Saint Cedd of the East Saxons
Jul 16, 2015 / Written by: America Needs Fatima
Feast October 26
What little is known about St. Cedd comes to us from the saintly Venerable Bede, an early English historian.
A native of the region of Northumbria, England, he was one of four brothers, one of whom was St. Chad.
By the year 653 he had been ordained a priest.
At the time what is today the British isle was divided into several small kingdoms. Under the influence of St Augustine of Canterbury and other missionary saints the seeds of Christianity were sown far and wide throughout the land.
King Oswid of Northumbria, having been baptized by St.

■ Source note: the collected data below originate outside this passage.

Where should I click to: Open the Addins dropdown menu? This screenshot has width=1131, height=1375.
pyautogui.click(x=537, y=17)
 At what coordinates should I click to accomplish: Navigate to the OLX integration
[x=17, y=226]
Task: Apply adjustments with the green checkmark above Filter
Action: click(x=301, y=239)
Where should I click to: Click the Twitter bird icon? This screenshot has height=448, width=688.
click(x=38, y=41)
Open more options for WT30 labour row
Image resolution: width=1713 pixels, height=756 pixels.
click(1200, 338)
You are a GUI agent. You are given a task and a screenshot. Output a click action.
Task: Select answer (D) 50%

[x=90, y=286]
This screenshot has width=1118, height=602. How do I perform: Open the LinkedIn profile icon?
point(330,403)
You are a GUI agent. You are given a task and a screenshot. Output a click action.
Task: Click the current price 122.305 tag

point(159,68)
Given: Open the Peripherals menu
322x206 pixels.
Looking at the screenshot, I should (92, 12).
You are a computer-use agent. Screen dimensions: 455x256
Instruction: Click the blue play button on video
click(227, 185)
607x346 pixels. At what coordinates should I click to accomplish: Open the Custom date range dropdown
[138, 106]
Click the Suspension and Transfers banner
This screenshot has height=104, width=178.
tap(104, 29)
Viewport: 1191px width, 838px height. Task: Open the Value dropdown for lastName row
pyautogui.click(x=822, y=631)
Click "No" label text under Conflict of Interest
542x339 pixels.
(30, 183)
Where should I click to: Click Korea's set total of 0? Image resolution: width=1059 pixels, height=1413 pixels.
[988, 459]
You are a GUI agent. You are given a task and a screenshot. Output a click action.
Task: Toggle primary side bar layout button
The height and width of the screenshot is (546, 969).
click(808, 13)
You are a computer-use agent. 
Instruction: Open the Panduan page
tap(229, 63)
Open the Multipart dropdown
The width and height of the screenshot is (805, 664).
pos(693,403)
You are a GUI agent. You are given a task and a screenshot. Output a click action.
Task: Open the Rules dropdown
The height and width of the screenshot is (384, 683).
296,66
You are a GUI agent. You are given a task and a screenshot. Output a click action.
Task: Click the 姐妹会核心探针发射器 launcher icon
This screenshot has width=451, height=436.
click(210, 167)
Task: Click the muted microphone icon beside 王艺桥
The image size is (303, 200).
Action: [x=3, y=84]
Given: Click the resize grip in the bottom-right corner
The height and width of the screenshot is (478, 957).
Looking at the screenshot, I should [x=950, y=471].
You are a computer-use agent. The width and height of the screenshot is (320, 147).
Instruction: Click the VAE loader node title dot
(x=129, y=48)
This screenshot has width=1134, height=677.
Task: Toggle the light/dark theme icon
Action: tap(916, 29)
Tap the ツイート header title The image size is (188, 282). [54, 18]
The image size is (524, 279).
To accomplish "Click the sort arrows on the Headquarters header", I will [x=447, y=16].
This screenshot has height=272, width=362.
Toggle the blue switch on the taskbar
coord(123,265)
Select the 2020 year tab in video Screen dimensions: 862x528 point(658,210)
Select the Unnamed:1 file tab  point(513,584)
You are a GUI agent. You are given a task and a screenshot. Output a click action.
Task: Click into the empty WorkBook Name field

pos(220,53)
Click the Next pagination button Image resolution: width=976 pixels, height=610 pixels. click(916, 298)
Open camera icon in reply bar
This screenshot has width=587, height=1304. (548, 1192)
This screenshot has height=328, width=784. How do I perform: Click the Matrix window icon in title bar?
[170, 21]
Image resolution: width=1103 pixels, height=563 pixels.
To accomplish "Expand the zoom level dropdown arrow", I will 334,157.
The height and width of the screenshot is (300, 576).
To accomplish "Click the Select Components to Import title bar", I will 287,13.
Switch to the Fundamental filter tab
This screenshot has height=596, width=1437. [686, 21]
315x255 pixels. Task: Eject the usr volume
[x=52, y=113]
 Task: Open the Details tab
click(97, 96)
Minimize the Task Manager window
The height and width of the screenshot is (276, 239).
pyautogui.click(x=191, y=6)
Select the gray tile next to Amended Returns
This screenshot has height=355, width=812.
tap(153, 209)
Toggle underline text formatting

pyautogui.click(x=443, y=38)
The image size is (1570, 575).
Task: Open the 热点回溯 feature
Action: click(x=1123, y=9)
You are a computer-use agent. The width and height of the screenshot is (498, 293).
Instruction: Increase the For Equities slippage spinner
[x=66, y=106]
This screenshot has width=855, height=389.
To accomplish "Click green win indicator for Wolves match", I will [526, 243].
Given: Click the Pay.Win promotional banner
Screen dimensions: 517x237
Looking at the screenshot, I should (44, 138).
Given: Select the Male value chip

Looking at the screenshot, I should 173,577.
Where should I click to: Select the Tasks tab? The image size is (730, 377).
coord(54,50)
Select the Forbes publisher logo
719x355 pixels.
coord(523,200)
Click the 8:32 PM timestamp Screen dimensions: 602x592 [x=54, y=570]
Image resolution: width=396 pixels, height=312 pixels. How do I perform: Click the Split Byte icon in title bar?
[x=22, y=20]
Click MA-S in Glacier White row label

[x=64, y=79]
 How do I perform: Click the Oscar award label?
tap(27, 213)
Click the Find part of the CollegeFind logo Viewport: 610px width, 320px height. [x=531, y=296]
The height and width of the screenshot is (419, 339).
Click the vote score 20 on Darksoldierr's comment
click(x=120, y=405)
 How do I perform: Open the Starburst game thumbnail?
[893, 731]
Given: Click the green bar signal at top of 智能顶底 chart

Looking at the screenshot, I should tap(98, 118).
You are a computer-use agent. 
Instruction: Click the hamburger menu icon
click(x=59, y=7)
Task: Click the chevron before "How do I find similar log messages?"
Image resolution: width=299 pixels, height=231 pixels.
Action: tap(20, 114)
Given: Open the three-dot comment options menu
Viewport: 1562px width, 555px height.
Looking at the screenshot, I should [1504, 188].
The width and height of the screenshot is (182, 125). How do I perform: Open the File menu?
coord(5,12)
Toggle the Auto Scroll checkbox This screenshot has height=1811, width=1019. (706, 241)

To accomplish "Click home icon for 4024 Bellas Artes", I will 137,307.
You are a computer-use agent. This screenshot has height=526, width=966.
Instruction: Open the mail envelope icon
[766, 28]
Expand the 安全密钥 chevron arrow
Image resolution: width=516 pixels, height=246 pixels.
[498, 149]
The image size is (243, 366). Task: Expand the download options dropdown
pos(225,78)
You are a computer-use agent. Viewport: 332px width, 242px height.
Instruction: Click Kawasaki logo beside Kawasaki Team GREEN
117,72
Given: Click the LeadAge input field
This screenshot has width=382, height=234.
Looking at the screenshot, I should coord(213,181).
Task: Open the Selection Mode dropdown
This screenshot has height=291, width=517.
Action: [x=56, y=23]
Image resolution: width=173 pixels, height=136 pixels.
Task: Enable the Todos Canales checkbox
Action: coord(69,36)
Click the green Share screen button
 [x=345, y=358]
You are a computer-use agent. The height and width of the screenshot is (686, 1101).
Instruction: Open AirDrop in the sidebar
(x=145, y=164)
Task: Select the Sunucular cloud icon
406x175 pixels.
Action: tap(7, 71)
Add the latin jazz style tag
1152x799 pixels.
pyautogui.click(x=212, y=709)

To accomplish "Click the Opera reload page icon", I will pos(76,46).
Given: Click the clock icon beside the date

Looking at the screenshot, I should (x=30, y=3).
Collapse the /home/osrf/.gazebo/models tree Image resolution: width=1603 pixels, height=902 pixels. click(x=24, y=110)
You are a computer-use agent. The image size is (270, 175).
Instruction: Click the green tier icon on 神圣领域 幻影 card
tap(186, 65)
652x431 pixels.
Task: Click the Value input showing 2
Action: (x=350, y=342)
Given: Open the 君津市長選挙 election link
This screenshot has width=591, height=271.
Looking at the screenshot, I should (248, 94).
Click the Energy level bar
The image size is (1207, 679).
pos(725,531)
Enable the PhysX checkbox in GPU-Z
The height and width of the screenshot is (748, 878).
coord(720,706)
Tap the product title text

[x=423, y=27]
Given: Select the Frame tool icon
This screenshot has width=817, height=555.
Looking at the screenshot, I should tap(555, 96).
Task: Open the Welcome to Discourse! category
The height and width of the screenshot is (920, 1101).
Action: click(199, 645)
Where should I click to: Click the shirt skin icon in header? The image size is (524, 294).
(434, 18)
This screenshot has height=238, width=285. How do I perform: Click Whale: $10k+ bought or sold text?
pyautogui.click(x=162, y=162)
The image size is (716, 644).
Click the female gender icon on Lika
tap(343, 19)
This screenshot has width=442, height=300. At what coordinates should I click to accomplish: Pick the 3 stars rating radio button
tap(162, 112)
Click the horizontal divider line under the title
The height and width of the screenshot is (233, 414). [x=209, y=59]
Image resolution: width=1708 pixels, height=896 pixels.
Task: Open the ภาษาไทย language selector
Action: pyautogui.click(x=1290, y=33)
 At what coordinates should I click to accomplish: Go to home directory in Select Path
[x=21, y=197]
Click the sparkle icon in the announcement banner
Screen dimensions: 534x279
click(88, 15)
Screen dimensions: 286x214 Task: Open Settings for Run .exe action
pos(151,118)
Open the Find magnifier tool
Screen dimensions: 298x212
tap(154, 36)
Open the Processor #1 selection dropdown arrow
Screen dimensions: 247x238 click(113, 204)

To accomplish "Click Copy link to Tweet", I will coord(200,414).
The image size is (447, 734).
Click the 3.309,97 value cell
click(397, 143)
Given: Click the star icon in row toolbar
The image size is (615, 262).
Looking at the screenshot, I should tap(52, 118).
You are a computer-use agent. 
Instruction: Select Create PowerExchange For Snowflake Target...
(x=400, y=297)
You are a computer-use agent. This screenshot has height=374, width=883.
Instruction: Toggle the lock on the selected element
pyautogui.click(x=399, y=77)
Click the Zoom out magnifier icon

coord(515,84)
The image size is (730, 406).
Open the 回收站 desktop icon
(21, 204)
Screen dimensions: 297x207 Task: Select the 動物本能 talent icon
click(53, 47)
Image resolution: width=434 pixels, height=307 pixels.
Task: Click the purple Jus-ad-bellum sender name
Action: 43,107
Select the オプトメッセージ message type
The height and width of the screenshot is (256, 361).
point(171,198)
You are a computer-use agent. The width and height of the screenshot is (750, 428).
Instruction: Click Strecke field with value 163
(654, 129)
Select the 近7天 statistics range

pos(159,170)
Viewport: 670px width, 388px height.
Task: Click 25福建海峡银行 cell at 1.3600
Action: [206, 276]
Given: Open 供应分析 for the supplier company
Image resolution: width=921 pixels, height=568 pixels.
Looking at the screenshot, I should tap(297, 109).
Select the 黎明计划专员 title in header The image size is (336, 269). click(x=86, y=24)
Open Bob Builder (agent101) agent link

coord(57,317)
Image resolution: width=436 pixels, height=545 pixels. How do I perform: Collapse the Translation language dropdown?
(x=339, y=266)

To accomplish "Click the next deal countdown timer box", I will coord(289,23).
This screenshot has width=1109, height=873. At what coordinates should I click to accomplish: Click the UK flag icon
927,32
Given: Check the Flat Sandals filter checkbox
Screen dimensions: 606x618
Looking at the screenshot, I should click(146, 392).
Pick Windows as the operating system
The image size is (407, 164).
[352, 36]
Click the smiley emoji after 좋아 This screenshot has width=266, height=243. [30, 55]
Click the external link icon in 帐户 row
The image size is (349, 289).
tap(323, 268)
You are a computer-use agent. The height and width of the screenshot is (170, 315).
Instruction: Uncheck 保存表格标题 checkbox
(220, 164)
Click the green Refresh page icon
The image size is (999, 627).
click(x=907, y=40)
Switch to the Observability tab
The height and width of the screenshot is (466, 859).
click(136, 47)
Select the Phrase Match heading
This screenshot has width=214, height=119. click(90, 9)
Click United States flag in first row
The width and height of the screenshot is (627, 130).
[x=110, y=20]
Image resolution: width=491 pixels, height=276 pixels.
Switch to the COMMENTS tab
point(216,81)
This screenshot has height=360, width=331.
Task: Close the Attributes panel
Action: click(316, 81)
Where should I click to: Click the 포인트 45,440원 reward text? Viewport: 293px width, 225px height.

Finan, sent Cedd to evangelize the Middle Angles of Mercia.
Mercia’s king was Penda, a pagan tolerant of Christianity, while his son, Peada, had promised to become Christian in exchange for the hand of King Oswid’s daughter in marriage.
Though Cedd made some headway in Mercia, his brother Chad reaped a greater harvest ten years later, probably under the more secure patronage of Peada.
From Mercia, Cedd was sent to re-evangelize the East Saxons at the request of King Sigeberht, who under the influence of King Oswid accepted baptism from St. Finan.
Bede speaks of Cedd as a man unafraid to confront the powerful.
His success in this mission, earned for him the respect of St. Finan who consecrated him bishop of the East Saxons. Cedd built churches and founded two monasteries, one of which was the monastery of Lastingham. Both structures were eventually destroyed by the Danes.
In 664 Cedd was present at the Synod of Whitby, and was one of those who accepted the implementation of the Roman calendar and practices as opposed to the Celtic rite. Bede recounts that his ease with languages greatly aided in the communication of the various parties, which spoke Gaelic, early Welsh, Frankish, Old English and Latin.
He died of a plague that struck in 664. He was succeeded by his brother St. Chad as abbot of Lastingham.